Ahora convivo con abedules y caducifolios, con grajas, grajillas y urracas, con tipos humanos centroeuropeos que cuando te los cruzas por la calle rehuyen la mirada si no te conocen.
He vivido con ilusión de niño la primera nevada de mi vida, he restregado un montón de esa nieve blanca y fria que se disuelve en nada, he observado esos millones de diminutos puntos de algodón cayendo silenciosos y cubriendo árboles, coches, avenidas, gentes...
¿Pero, que se me ha perdido a mí, un africano , por encima del paralelo 60? Mis filias biogeográficas no pasaban de la marítima Macaronesia o del misterioso y atractivo Sahel...
Pero he cruzado el Mediterráneo frente a la Costa Azul, disfrutado de morfología y montañas y ríos urbanizados en sus bordes, me han zarandeado turbulencias borrascosas alpinas y he disfrutado de amplias llanuras centroeuropeas repletas de lagos y bosques cruzados por múltiples carreteras.
Esta ciudad donde ahora estoy ofrece contrastes en todo.
Edificios grises, tristes, abandonados y por frente modernas moles de oficinas con luces de neón anuncios y servicios ultramodernos, tranvías recién colocados, galerías de comercio y alimentación, centros médicos, áreas de ocio...

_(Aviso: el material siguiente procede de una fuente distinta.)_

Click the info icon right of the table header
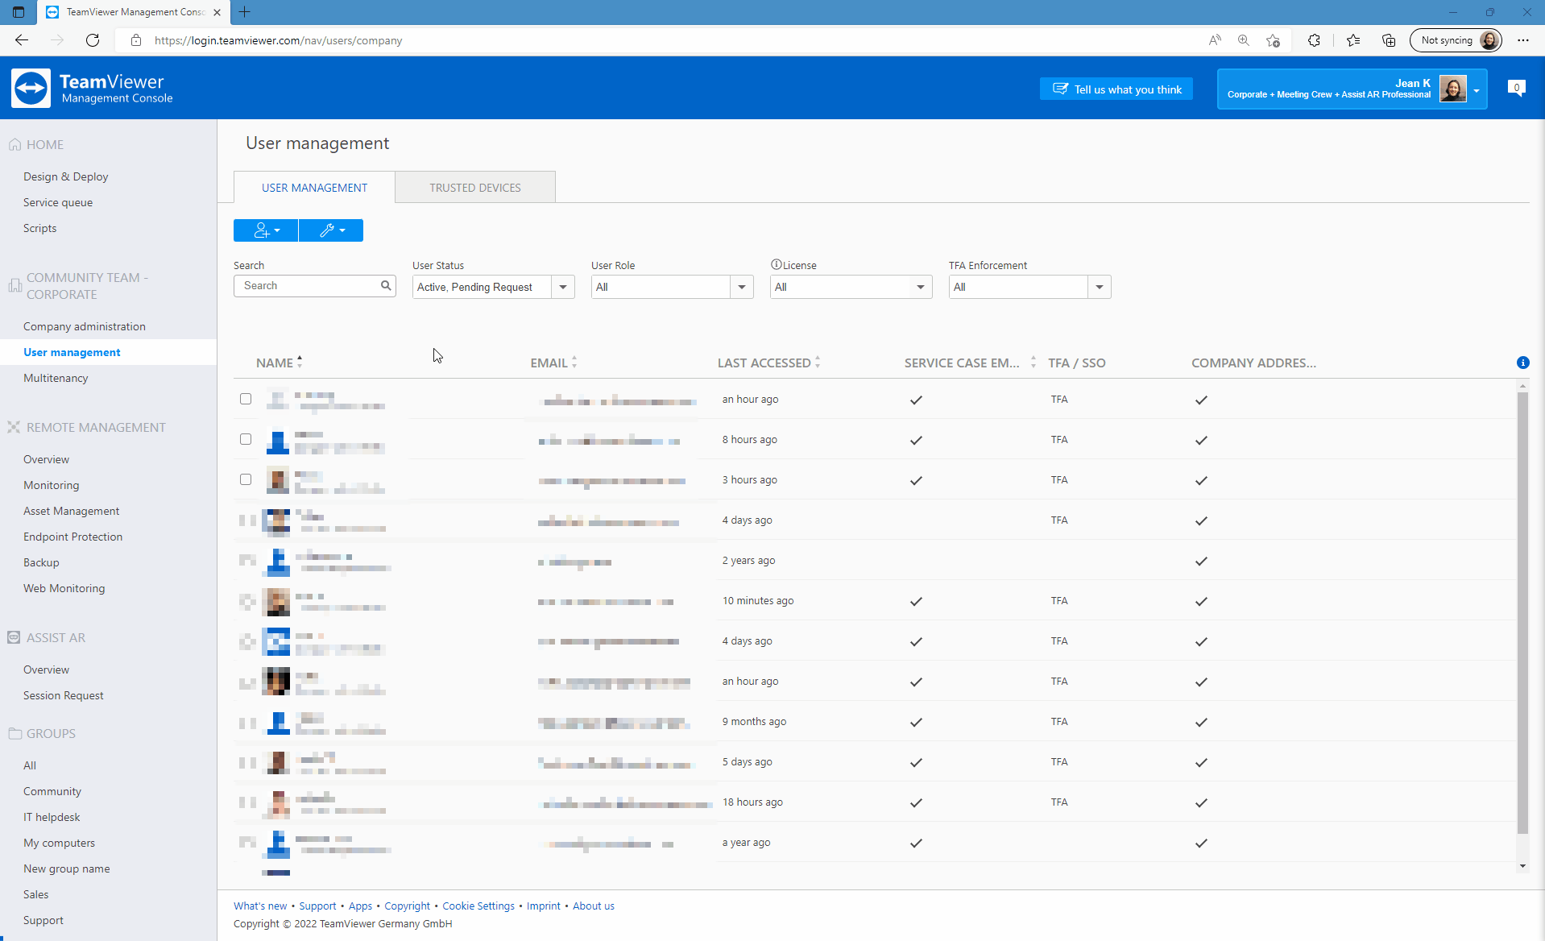The height and width of the screenshot is (941, 1545). [1522, 363]
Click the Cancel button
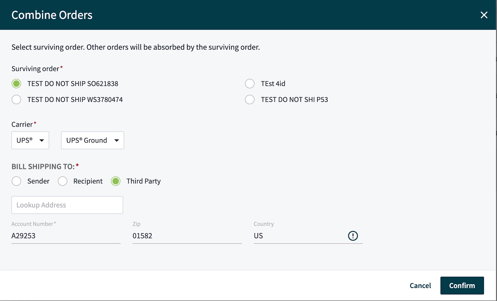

Me muevo en un idioma que no entiendo. Y nos salva ese esperanto común que es el inglés. Pero es un idioma dulce que hablan gente amable y cercana, donde la belleza y elegancia de las mujeres contrasta con las rudas facciones masculinas.
En medio de todo un gélido invierno que obliga a rellenarse de abrigo, bufanda, guantes, gorros que, esta gente acostumbrada lo manejan con habilidad. Y a nosotros nos incomodan, nos asfixian y hacen perder la paciencia.